然而在考察歷史的轉換期之際,一般大多會採取比較的方式,考察從轉換前的世界和時代過渡到另一個新的世界或時代的情況。在已經明白轉換後的新的世界(時代)的結構和特徵時,便適合採取這種考察方法。然而,在本書中卻難以採取這種考察方法。這是因為在一般歷史研究者之間,對近代這個時期已逐漸邁向尾聲一事,雖說已有共識,但對「現代」的基本結構和特質究竟為何,卻尚未達成明確共識。這也是儘管二十世紀已經過很長一段時間,卻仍未出現讓歷史學界,甚至是關心歷史的人們能夠接納的,二十世紀的歷史概觀或二十世紀史的原因之一。故而此刻最為適切的解釋,是假定「現代」存在於各式各樣環環相扣的摸索之中。因此,我們在本書中選擇的考察方法,也是在這樣的摸索之中尋求理解「現代」的線索。
本書中談到的俄國、美國、德國、中國,是在近代解體後最早率先摸索「現代」的國家,我們應當可以在其成果和失敗中發掘出思索「現代」的重要線索。
在進入各章之前,我們要先確認,宣告近代結束的第一次世界大戰所引起,並有待解決的各項主要課題(在此暫且稱之為「大戰的遺產」)。由於各個國家、社會和地區的情況都不同,因此大戰遺產的內容也相當多樣化,此處焦點將集中在影響力巨大的主要參戰國之上。
構築新的國際體系
第一次世界大戰爆發的瞬間,十九世紀歐洲的國際體系,也就是列強互相抗衡維持歐洲平衡的國際體系,便已蕩然無存。重視歐洲維持列強均勢的國際體系的理由,非是出現在十九世紀的近代,即是歐洲近代,之所以能夠發展、扎根,正是因為列強均勢的國際體系維持了一個較為和平穩定的國際環境。在南北美洲或中國所處的東亞世界,當時各國雖然也確實維持著領域獨立自主的狀態,但其力量卻不足以跨越各自的領域,進而規範整體國際社會。

* 資料 *
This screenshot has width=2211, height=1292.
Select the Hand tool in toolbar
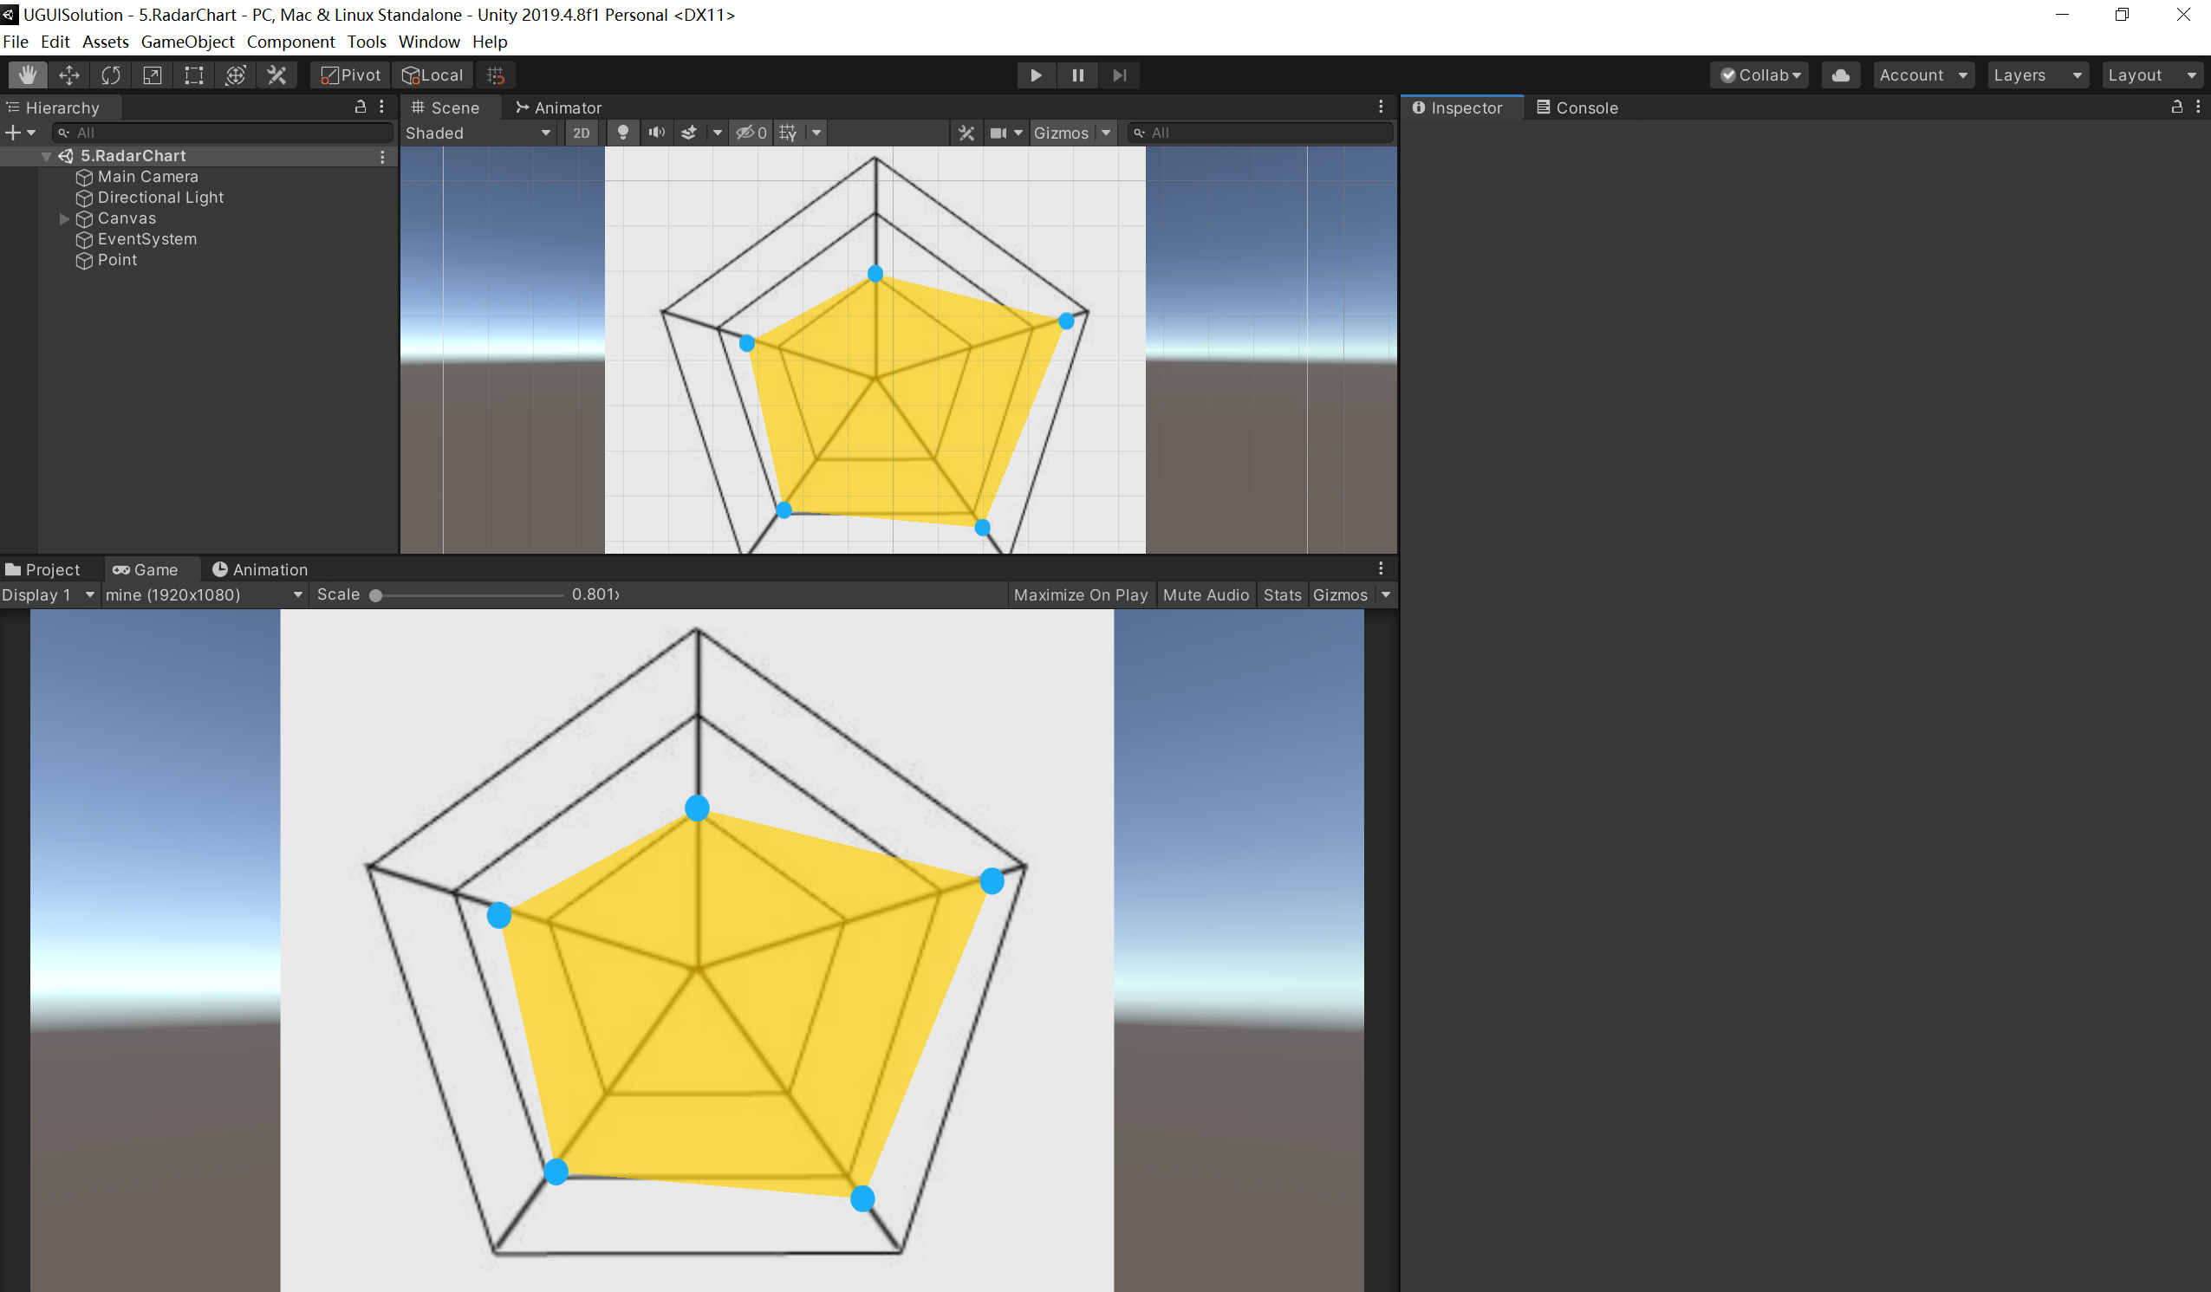tap(27, 75)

* 任務清單 *
**1.** 請改寫頁面節錄中介於「在進入各章之前,我們要先確認」與「領域,進而規範整體國際社會。」之間(含首尾)的文字,並將其中的「國際體系」全部換成「國際秩序」。
**2.** 請將頁面節錄中以「第一次世界大戰爆發的瞬間」起首的段落改寫為條列要點,並保留其主要事實。
上述資料取自其他來源。

* 各題解答 *
**1.**
在進入各章之前,我們要先確認,宣告近代結束的第一次世界大戰所引起,並有待解決的各項主要課題(在此暫且稱之為「大戰的遺產」)。由於各個國家、社會和地區的情況都不同,因此大戰遺產的內容也相當多樣化,此處焦點將集中在影響力巨大的主要參戰國之上。
構築新的國際秩序
第一次世界大戰爆發的瞬間,十九世紀歐洲的國際秩序,也就是列強互相抗衡維持歐洲平衡的國際秩序,便已蕩然無存。重視歐洲維持列強均勢的國際秩序的理由,非是出現在十九世紀的近代,即是歐洲近代,之所以能夠發展、扎根,正是因為列強均勢的國際秩序維持了一個較為和平穩定的國際環境。在南北美洲或中國所處的東亞世界,當時各國雖然也確實維持著領域獨立自主的狀態,但其力量卻不足以跨越各自的領域,進而規範整體國際社會。

**2.**
- 第一次世界大戰一爆發,十九世紀歐洲的國際體系便已蕩然無存。這個體系由列強互相抗衡,以維持歐洲的平衡。
- 歐洲近代之所以能夠發展、扎根,是因為列強均勢的國際體系維持了較為和平穩定的國際環境。
- 在南北美洲及中國所處的東亞世界,各國當時雖維持領域獨立自主,其力量卻不足以跨越各自的領域,進而規範整體國際社會。